Extrait choisi:
La seconde session plénière d’une conférence internationale organisée les 18 et 19 mai 2012 par l’Institut d’études européennes et internationales du Luxembourg, le New Policy Forum et Notre Europe, pour évoquer les défis et les opportunités qui se présentent à l’Europe au cours du 21e siècle, fut consacrée aux opportunités et solutions possibles, le premier panel s'intéressait à un nouveau cadre institutionnel pour une Europe future.
Philippe Herzog, député européen et président de "Confrontations Europe" constate que le contrat social est rompu et donc un "besoin de changements profonds" se fait ressentir afin de "retrouver les citoyens". Il considère que ce n'est pas l'espace institutionnel et politique qui est capable de faire face à "une redéfinition de cet espace de paix et de prospérité", la Commission étant par exemple bien incapable de prospectives. Alors, il faut aider les citoyens à définir ce que nous allons faire ensemble, à définir aussi un cadre institutionnel. Philippe Herzog constate un triple problème d'identification : de sens, d'espace et de temps.
L'avenir n'a pas de sens alors que l'Europe a toujours eu une histoire devant soi. Il faut en conséquence refonder le socle économique de prospérité en renforçant les capacités d'innovation et de coopération. En ce qui concerne l'espace, "l'élargissement n'a pas été compris à l'Ouest".
Philippe Herzog propose une "entente entre pays clés", un groupe de pays, partageant des souverainetés, car la zone euro n'est pas viable sans coopération pour augmenter la compétitivité. Herzog propose parallèlement le développement de marchés régionaux basés sur des biens communs, dont un en Europe du Sud-Est, des marchés qui permettent une "réidentification de l'espace".
Pour ce qui est du temps, il faut fonder toute relance sur le court terme, sur l'humain et non sur le consumérisme. Il faut un retour de la puissance publique comme puissance d’investissement, car on ne peut pas seulement laisser l’investissement aux marchés. "Si on ne sait pas le faire, on le laissera aux marchés qui en feront de nouvelles bulles peut-être."

Consignes de l'exercice:
1. D'après le compte rendu, à quelles dates la conférence internationale s'est-elle tenue ?
2. Énumérez les trois dimensions du problème d'identification que Philippe Herzog relève dans le compte rendu.
3. Réécrivez le passage du compte rendu commençant par "Philippe Herzog, député" et se terminant par "et de temps.", en remplaçant "citoyens" par "électeurs".
Appuyez-vous uniquement sur le compte rendu pour répondre.

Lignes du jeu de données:

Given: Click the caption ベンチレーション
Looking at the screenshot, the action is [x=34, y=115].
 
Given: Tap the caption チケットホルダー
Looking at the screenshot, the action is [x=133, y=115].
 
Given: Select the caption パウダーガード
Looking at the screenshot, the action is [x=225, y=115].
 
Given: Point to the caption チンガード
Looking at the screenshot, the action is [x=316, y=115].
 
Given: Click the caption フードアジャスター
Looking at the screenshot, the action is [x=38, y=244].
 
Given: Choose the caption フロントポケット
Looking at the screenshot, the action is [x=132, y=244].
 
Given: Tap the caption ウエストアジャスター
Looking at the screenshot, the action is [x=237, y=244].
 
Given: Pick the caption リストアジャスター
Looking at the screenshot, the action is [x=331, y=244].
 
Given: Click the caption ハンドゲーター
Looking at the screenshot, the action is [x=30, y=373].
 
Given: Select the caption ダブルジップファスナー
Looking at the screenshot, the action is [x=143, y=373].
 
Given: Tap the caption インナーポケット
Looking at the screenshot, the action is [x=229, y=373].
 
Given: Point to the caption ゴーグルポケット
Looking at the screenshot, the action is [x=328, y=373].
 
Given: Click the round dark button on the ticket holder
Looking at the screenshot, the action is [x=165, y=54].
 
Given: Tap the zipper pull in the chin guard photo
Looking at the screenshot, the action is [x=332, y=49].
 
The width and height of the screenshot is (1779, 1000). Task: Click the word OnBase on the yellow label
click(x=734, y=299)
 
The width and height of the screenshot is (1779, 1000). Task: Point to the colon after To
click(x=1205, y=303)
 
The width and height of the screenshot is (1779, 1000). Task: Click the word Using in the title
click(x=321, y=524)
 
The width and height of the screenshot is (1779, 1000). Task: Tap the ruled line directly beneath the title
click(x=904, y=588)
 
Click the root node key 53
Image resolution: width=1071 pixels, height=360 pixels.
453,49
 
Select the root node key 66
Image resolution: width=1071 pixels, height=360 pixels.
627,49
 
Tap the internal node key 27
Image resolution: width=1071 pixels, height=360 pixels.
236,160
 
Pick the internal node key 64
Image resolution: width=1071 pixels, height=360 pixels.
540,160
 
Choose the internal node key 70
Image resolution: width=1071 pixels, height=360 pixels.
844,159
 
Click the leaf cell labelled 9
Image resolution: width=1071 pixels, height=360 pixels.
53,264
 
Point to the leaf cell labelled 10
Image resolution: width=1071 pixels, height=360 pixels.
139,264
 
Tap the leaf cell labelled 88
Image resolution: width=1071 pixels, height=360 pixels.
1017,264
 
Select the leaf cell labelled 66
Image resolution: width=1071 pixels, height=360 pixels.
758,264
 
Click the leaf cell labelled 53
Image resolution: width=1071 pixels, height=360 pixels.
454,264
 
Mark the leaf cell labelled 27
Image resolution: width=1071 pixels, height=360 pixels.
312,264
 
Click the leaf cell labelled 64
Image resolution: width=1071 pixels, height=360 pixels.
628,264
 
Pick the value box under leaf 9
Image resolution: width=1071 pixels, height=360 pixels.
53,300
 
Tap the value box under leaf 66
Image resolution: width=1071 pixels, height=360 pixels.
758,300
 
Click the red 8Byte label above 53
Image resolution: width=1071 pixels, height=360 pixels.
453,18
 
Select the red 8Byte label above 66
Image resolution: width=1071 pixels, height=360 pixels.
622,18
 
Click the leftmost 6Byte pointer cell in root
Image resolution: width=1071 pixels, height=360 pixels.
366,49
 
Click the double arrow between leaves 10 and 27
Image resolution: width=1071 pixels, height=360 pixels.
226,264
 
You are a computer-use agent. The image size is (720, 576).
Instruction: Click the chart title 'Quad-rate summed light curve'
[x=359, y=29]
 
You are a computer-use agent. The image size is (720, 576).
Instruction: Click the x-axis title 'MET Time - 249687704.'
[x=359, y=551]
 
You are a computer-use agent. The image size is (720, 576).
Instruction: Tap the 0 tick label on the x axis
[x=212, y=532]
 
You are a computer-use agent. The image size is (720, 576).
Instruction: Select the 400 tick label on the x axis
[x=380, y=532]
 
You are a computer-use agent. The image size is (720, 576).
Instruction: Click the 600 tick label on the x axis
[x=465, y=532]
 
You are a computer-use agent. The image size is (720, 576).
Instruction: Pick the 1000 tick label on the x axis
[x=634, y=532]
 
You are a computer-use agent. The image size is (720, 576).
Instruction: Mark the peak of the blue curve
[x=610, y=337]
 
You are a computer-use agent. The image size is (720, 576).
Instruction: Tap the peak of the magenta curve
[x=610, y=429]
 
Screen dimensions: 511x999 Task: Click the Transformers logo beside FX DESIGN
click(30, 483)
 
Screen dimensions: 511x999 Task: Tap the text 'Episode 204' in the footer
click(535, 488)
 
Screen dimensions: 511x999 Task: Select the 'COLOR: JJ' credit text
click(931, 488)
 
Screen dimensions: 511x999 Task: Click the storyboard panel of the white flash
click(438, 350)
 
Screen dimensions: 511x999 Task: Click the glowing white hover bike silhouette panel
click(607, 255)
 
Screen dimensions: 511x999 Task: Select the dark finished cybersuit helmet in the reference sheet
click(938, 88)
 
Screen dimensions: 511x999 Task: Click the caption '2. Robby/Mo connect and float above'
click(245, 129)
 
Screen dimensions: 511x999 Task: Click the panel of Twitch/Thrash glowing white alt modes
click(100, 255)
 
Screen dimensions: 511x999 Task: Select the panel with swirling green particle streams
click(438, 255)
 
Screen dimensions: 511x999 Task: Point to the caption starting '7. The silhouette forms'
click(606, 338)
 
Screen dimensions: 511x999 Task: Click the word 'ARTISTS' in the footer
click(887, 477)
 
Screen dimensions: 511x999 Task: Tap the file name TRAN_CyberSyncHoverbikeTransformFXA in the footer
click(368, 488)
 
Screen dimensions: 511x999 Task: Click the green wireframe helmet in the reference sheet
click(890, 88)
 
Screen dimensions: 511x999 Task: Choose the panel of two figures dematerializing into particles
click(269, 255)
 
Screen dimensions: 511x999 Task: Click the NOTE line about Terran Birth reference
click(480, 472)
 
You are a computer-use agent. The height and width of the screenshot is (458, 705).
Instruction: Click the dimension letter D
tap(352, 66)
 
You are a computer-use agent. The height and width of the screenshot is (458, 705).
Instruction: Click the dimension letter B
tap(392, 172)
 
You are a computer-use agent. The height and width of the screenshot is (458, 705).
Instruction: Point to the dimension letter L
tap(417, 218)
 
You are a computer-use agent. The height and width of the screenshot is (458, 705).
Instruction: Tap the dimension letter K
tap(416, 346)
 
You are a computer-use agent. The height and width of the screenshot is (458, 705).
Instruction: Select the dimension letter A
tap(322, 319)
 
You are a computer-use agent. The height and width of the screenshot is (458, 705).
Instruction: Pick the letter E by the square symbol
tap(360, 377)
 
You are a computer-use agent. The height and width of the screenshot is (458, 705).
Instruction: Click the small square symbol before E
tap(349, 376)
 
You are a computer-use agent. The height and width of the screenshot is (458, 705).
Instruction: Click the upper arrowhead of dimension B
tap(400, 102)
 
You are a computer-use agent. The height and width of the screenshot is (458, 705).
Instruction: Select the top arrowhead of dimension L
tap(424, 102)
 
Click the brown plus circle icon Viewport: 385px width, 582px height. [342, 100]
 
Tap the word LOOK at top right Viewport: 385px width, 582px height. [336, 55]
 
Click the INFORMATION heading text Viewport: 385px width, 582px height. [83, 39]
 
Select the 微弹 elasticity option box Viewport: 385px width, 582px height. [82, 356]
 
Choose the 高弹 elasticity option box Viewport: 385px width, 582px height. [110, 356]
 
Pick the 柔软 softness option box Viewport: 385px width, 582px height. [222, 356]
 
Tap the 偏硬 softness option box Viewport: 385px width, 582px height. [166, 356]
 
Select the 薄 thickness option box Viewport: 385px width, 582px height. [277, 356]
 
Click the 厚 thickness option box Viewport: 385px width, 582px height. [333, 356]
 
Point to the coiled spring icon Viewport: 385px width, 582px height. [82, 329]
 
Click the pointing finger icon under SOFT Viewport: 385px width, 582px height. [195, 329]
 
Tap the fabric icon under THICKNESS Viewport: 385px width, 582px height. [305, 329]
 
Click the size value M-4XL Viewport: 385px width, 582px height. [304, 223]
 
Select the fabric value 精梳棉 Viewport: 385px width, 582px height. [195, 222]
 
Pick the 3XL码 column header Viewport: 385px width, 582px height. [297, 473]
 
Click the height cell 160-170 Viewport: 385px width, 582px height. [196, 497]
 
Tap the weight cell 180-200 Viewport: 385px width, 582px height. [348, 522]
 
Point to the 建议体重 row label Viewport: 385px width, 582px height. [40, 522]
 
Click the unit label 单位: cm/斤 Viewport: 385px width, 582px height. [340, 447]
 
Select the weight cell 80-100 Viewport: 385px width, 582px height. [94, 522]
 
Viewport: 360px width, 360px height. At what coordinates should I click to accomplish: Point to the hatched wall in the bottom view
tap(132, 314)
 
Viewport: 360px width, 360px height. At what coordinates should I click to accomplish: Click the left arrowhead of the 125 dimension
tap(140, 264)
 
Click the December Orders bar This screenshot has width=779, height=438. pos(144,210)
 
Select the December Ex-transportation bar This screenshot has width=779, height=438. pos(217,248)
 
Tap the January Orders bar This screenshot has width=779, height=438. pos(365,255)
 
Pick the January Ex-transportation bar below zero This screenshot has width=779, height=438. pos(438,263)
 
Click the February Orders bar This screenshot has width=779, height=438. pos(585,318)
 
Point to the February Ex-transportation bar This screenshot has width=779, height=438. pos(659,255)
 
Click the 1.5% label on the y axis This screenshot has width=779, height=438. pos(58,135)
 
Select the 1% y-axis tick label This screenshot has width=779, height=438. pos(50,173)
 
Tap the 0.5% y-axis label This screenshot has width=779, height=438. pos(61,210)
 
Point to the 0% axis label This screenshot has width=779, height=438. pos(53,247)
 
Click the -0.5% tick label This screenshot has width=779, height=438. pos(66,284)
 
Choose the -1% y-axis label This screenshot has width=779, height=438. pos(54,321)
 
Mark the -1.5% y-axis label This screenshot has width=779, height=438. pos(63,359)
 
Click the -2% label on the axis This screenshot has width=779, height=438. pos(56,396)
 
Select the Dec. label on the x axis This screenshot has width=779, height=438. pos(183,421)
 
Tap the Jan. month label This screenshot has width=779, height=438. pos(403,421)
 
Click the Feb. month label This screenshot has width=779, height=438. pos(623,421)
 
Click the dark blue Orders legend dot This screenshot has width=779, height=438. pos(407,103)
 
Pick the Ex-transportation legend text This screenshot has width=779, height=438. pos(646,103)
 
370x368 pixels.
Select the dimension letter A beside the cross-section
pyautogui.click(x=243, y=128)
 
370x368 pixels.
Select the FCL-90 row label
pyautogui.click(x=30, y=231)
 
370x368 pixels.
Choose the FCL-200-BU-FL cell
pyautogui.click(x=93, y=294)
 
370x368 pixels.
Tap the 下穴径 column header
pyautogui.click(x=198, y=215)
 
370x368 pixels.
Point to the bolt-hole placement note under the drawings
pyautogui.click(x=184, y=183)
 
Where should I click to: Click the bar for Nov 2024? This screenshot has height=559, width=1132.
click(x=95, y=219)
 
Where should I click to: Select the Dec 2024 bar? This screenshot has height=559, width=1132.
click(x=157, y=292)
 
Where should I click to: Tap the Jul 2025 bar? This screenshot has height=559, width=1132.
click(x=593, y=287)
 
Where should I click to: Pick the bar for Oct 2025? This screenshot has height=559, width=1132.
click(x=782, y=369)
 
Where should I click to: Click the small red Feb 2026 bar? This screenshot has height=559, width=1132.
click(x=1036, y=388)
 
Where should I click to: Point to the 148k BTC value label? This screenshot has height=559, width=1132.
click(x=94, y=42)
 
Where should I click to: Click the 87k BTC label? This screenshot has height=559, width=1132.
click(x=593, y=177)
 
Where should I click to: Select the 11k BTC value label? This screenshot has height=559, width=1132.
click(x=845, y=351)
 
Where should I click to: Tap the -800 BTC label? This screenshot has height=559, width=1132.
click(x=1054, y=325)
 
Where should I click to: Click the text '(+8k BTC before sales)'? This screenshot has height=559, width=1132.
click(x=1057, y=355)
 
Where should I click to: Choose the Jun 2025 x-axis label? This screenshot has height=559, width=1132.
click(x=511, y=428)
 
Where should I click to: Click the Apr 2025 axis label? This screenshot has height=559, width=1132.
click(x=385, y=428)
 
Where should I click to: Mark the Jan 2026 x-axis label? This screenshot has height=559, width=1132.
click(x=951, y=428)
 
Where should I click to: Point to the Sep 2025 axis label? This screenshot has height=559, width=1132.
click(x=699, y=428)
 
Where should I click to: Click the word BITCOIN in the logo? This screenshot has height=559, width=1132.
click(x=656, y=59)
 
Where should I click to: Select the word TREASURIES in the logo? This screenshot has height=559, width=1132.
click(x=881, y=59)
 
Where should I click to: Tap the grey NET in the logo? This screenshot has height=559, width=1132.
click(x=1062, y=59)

Corrigé de l'exercice:
1. Les 18 et 19 mai 2012.

2. Le sens, l'espace et le temps.

3.
Philippe Herzog, député européen et président de "Confrontations Europe" constate que le contrat social est rompu et donc un "besoin de changements profonds" se fait ressentir afin de "retrouver les électeurs". Il considère que ce n'est pas l'espace institutionnel et politique qui est capable de faire face à "une redéfinition de cet espace de paix et de prospérité", la Commission étant par exemple bien incapable de prospectives. Alors, il faut aider les électeurs à définir ce que nous allons faire ensemble, à définir aussi un cadre institutionnel. Philippe Herzog constate un triple problème d'identification : de sens, d'espace et de temps.